Strait Docs
Concepts

Coordinating complex tasks with Directed Acyclic Graphs (DAGs).

Workflows allow you to orchestrate multiple jobs, approvals, and sub-workflows in a structured DAG. They handle dependencies, data flow, and conditional execution.

DAG Concepts

A workflow is defined as a Directed Acyclic Graph (DAG) where:

  • Steps: The nodes of the graph.
  • Dependencies: The edges of the graph, defined by the depends_on field.
  • Fan-in/Fan-out: Multiple steps can depend on one (fan-out), or one step can depend on many (fan-in).

Validation guardrail: a workflow can include up to 1000 steps.

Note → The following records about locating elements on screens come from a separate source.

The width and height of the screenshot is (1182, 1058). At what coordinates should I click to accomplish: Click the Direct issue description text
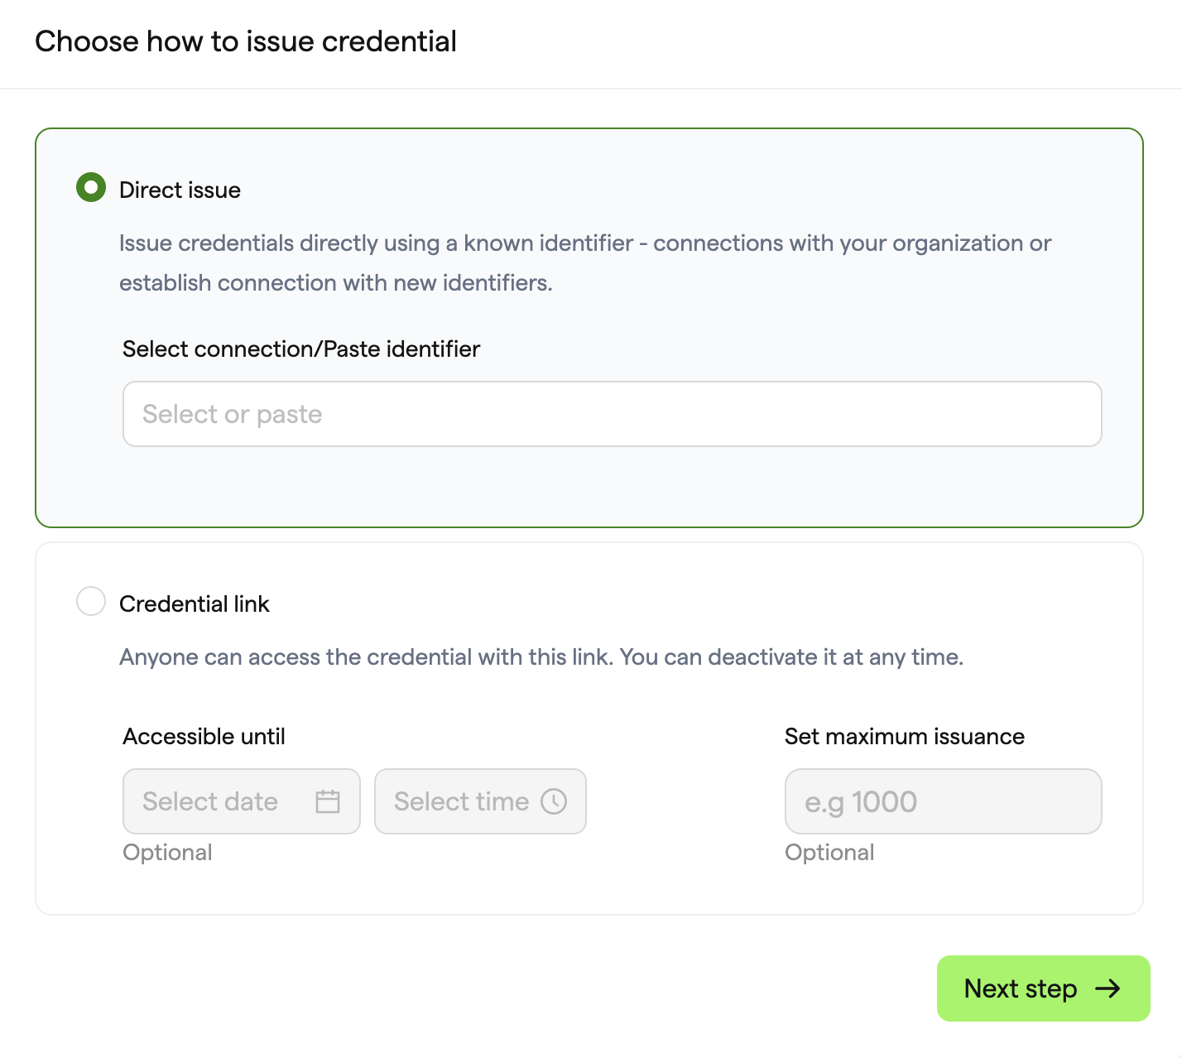pos(585,263)
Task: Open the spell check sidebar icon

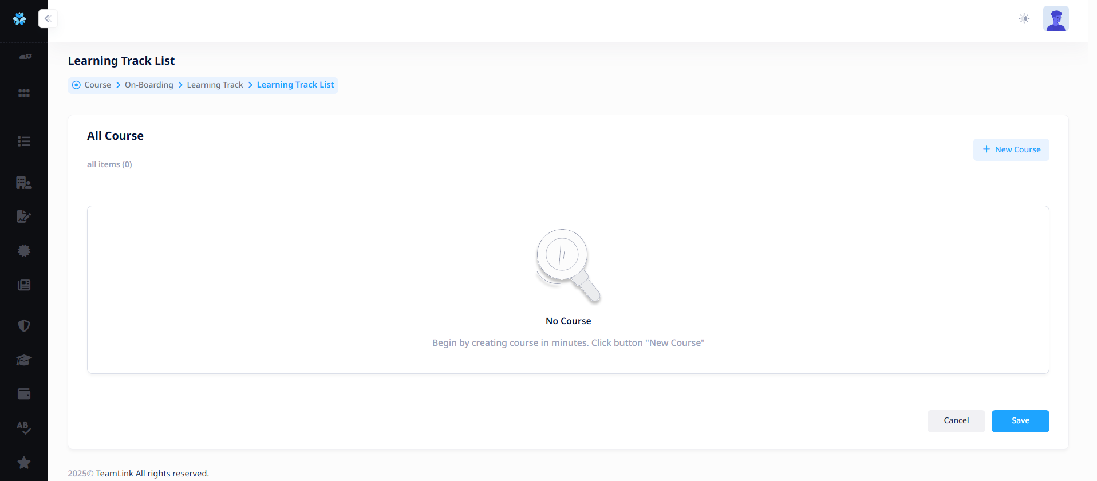Action: [x=24, y=428]
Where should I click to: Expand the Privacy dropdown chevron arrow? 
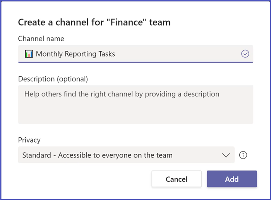(226, 155)
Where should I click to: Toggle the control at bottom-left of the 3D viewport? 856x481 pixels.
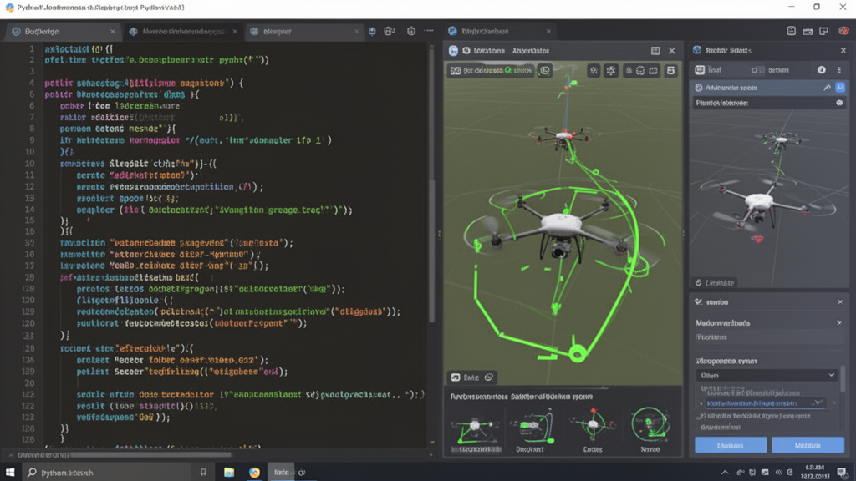coord(472,377)
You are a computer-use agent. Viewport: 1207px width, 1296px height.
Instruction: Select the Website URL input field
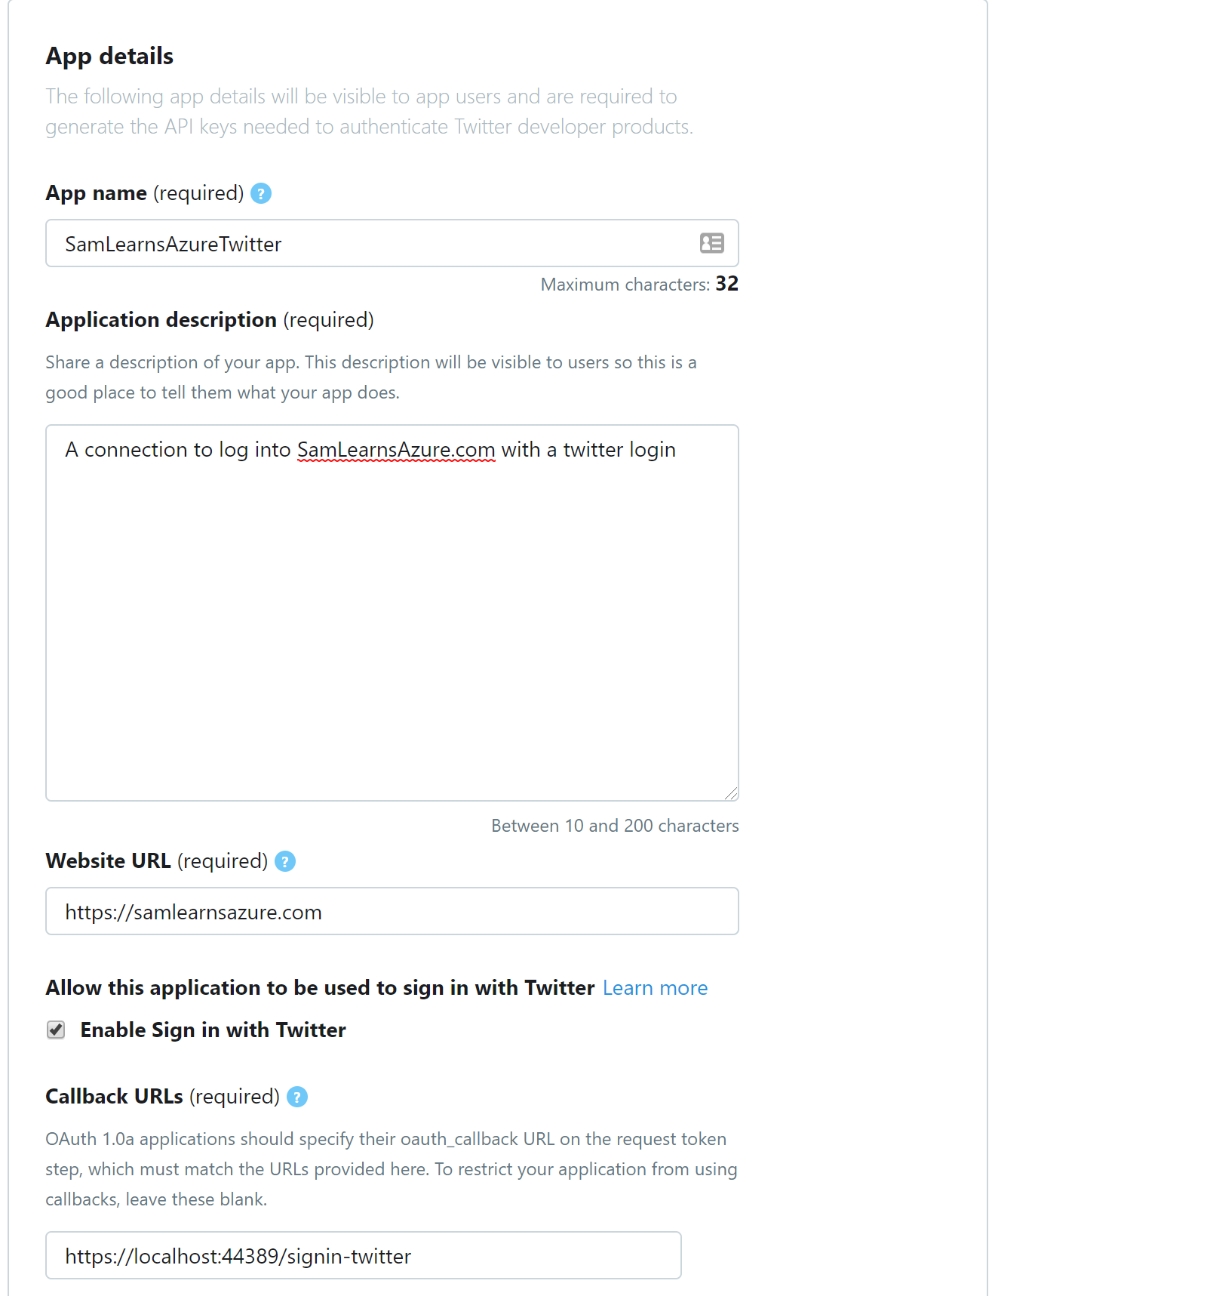pos(392,911)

For implementation-level behavior (scheduler decisions, explainability APIs, critical-path estimates, policy enforcement, and replay controls), see DAG Runtime.

Step Types

TypeDescription
jobExecutes a standard Job.
approvalA human-in-the-loop gate that waits for manual approval or rejection.
sub_workflowTriggers another workflow as a nested step.
wait_for_eventPauses until an external event arrives via API. See Event Triggers.
sleepDurable sleep — pauses for a specified duration without holding goroutines.

Workflow Versioning

Workflows use a snapshotting mechanism. Every time a workflow's steps are updated, the version increments. The entire DAG definition is copied to a versioned table, ensuring that running workflows are not disrupted by changes to the definition.

Step Conditions

Steps can define a condition (JSON) that must evaluate to true before the step starts.

  • step_status: Check the status of a dependency (e.g., completed, failed).
  • step_status_in: Check a dependency against a set of statuses.
  • not: Invert a nested condition.
  • Composite Logic: Use all_of or any_of for complex boolean logic.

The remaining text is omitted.